[Records from a data source]
=-=-=-=-=
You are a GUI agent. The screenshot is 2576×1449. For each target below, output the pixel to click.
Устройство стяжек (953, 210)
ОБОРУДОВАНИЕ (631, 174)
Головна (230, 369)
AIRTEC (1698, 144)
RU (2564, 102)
=-=-=-=-=
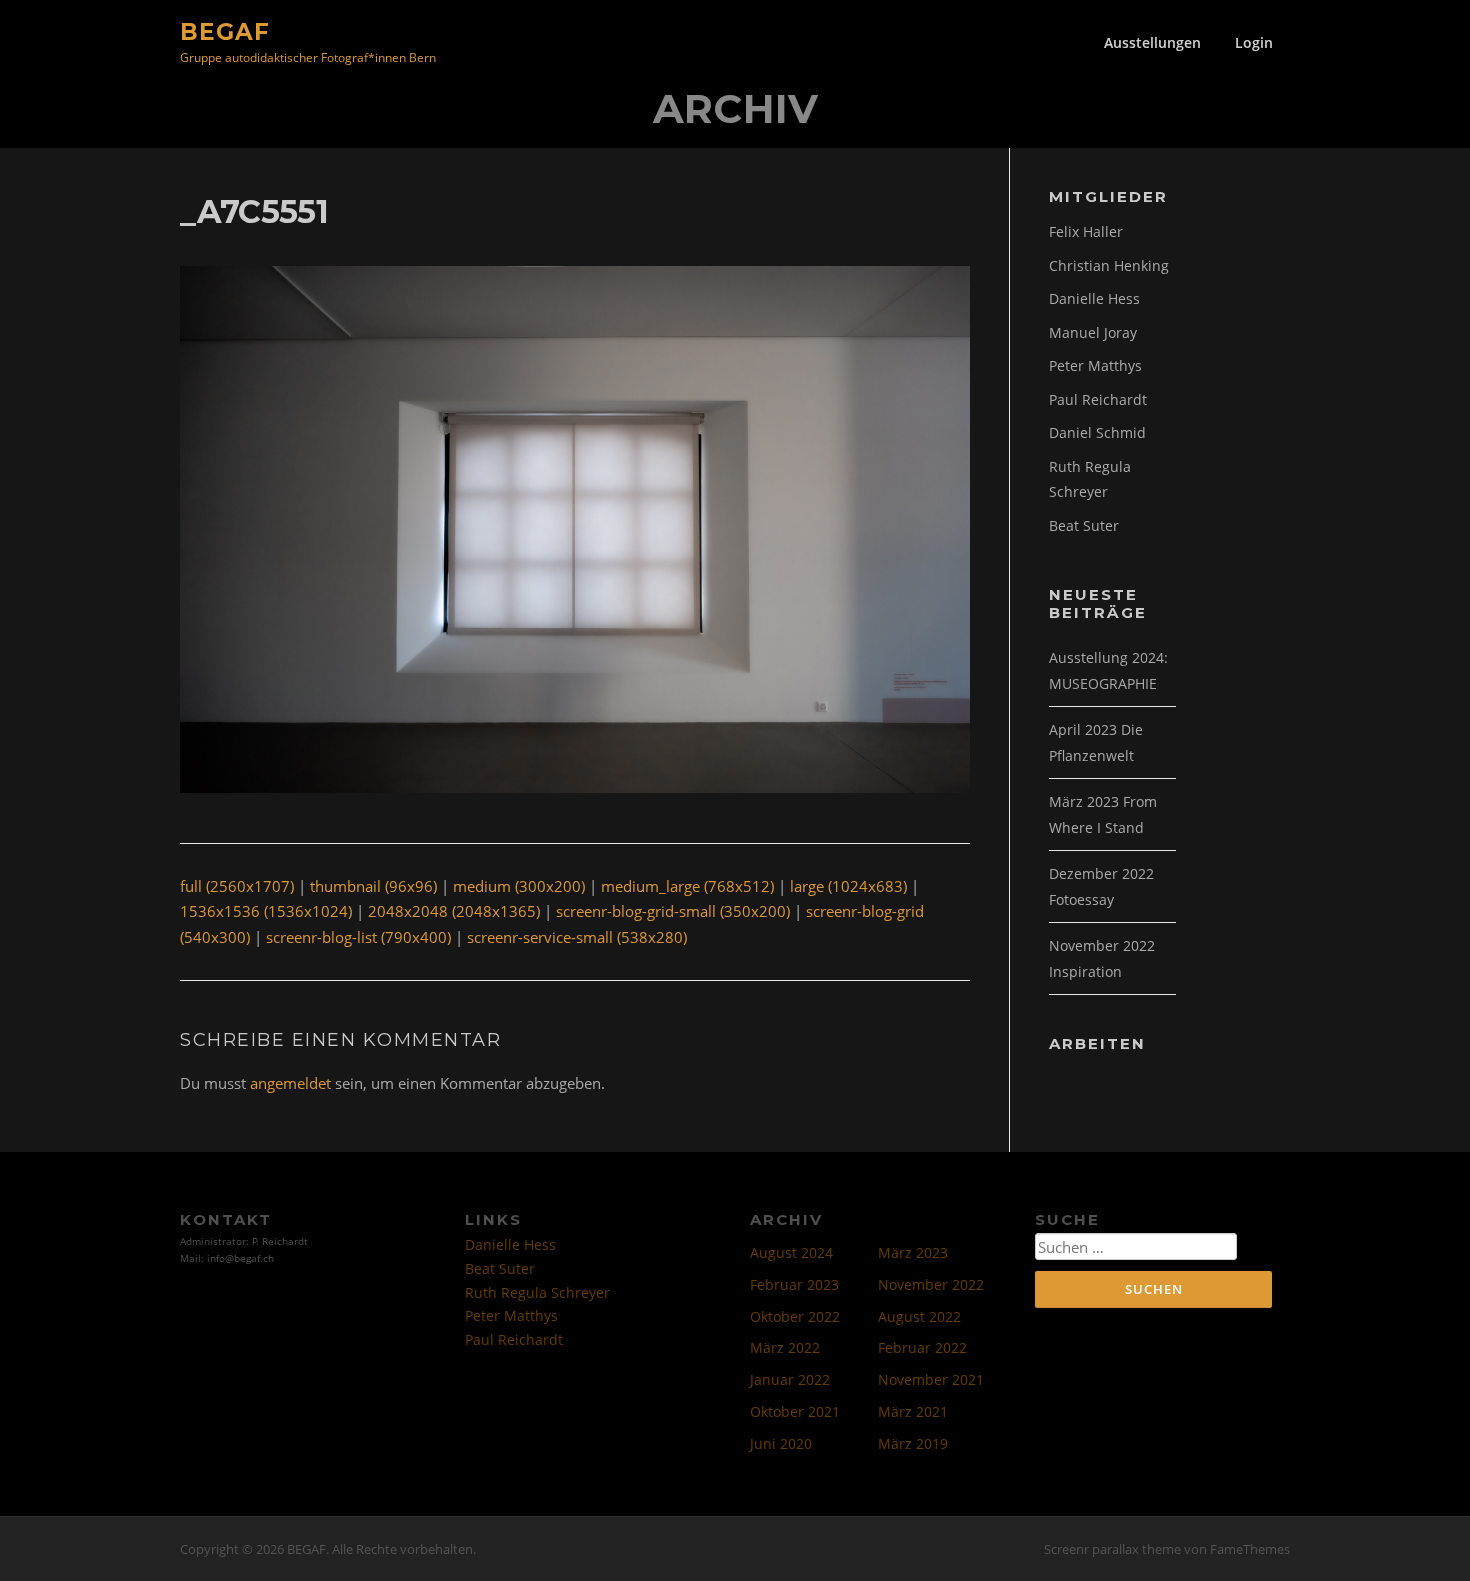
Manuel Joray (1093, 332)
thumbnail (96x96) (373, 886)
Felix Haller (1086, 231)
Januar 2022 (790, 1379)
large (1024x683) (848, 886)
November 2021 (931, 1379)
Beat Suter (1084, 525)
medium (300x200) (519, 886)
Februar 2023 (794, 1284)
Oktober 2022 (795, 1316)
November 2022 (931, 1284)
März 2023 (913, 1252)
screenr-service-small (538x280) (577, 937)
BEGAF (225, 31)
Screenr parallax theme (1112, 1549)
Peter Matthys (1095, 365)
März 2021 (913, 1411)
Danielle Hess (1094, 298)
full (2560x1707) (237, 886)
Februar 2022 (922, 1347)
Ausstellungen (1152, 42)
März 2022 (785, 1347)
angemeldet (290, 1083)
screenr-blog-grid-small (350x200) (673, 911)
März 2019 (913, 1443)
=-=-=-=-=
--- Prompt ---
Go to the line with "screenr-service-small (538x280) (577, 937)" in the entries above and repeat every line from there through the line with "März 2019 (913, 1443)", exactly and with no other text.

--- Written solution ---
screenr-service-small (538x280) (577, 937)
BEGAF (225, 31)
Screenr parallax theme (1112, 1549)
Peter Matthys (1095, 365)
März 2021 (913, 1411)
Danielle Hess (1094, 298)
full (2560x1707) (237, 886)
Februar 2022 (922, 1347)
Ausstellungen (1152, 42)
März 2022 (785, 1347)
angemeldet (290, 1083)
screenr-blog-grid-small (350x200) (673, 911)
März 2019 (913, 1443)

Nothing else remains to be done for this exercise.